_The task_. Output word for word the lines from the one with "The height and width of the screenshot is (577, 1024)." to the final line of the data, both ends included, but skip the pictures.

_Saved data entries_.
* * * *

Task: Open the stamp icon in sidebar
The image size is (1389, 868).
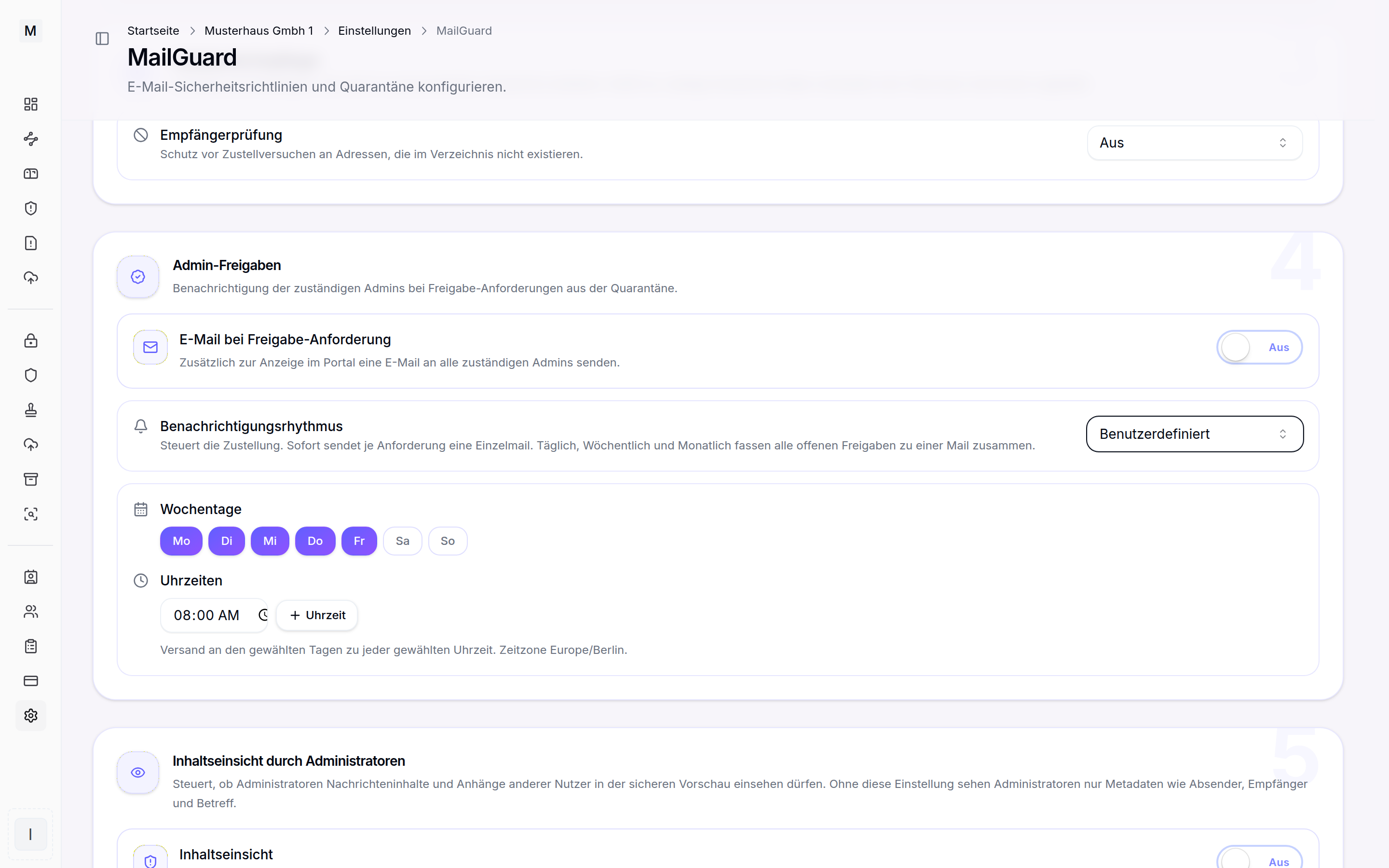Action: point(31,410)
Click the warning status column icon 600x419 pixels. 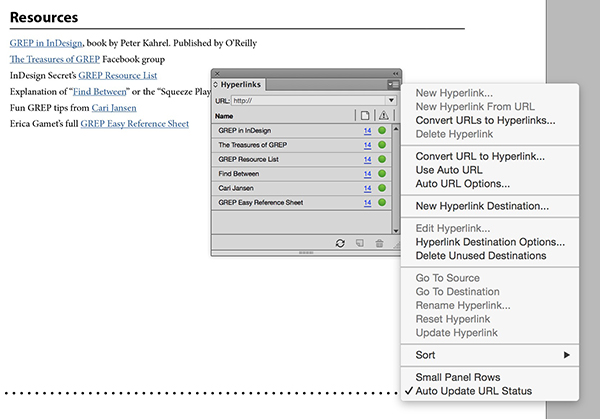click(382, 115)
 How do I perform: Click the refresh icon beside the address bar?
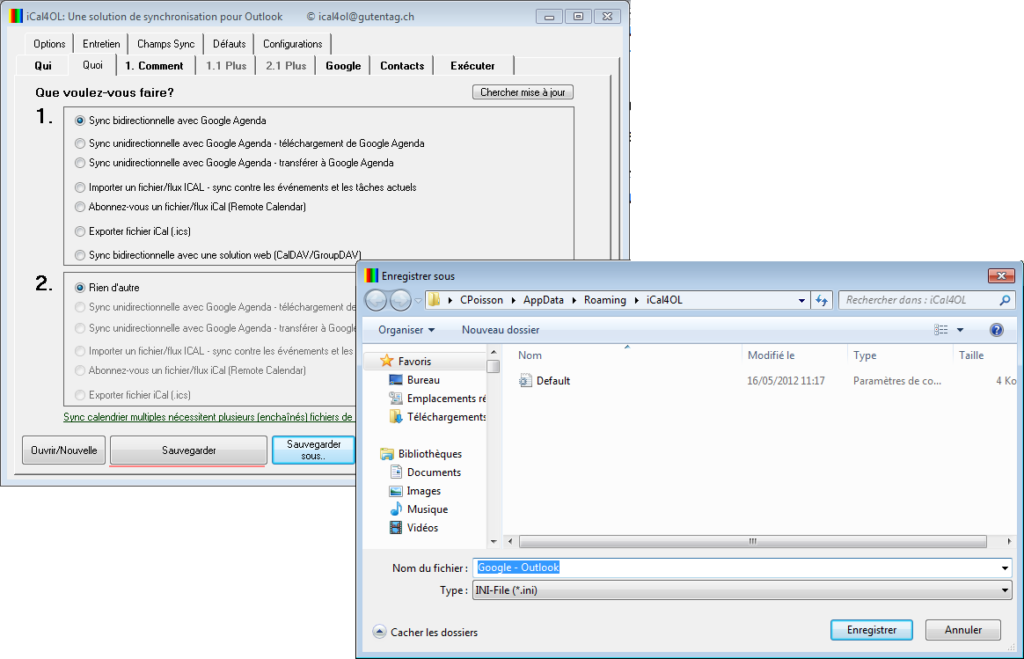coord(822,300)
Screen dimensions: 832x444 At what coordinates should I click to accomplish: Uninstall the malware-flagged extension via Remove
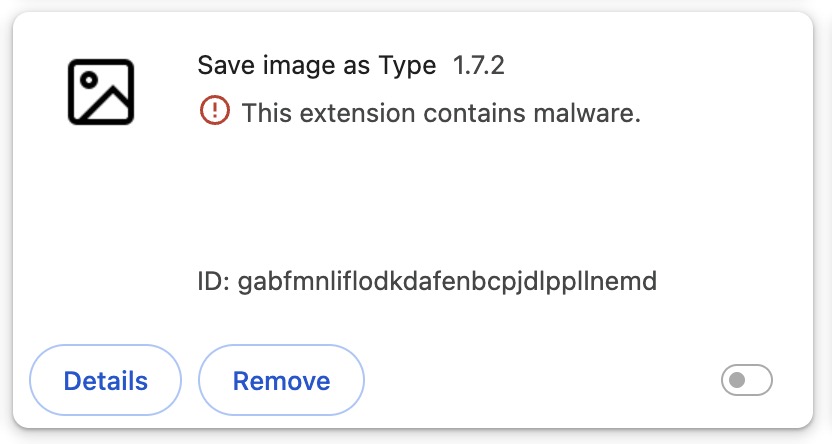tap(281, 381)
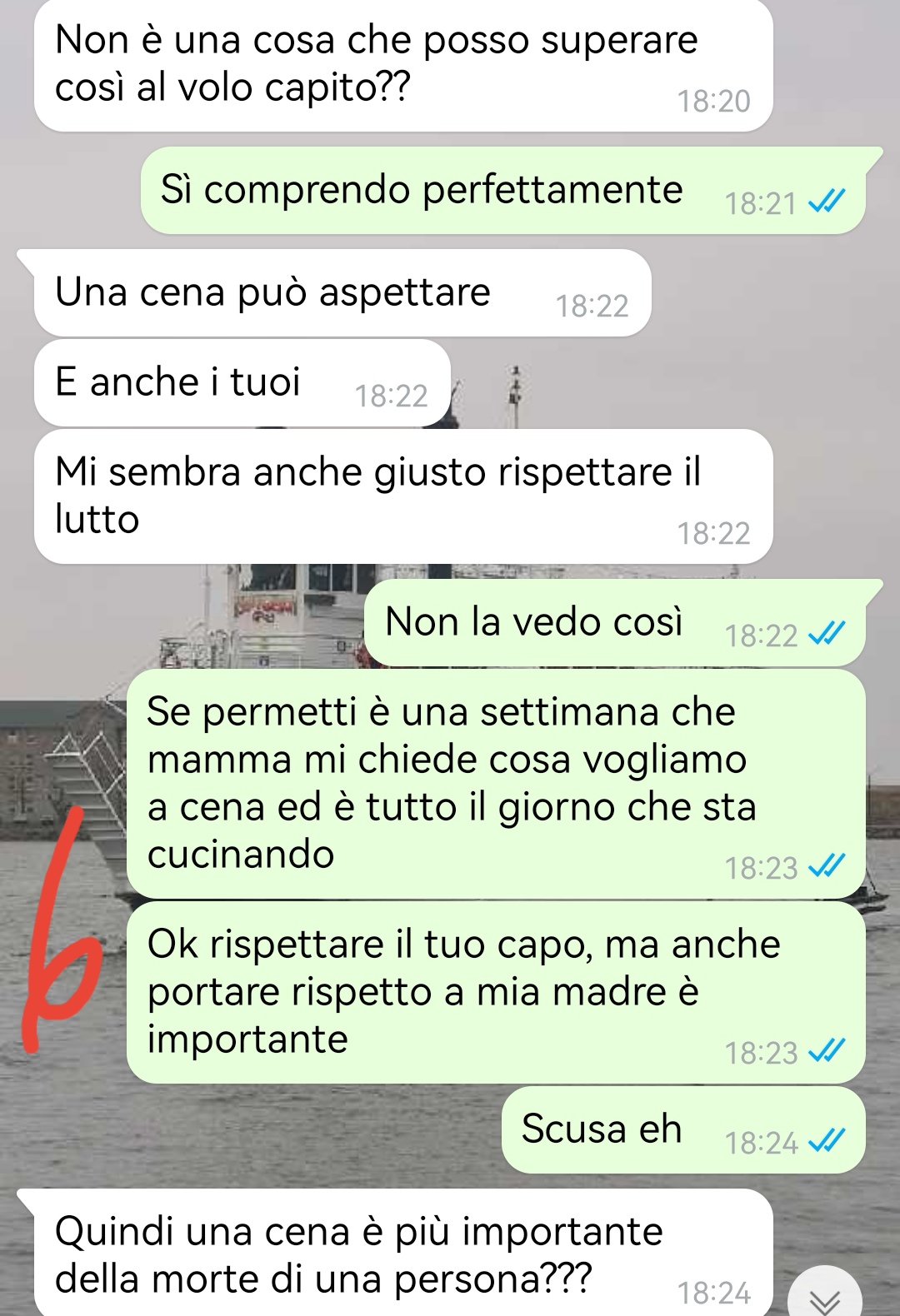Select message 'Non la vedo così'
The height and width of the screenshot is (1316, 900).
click(x=615, y=622)
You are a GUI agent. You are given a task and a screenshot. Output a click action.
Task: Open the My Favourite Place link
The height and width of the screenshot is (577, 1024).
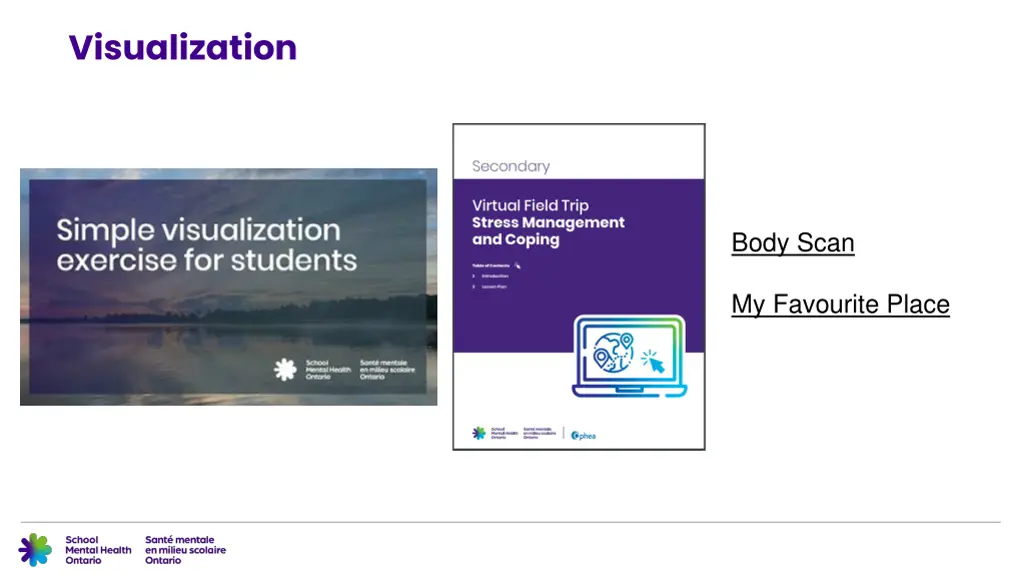click(840, 304)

* * * *

_Exercise output_.
The height and width of the screenshot is (577, 1024).
click(840, 304)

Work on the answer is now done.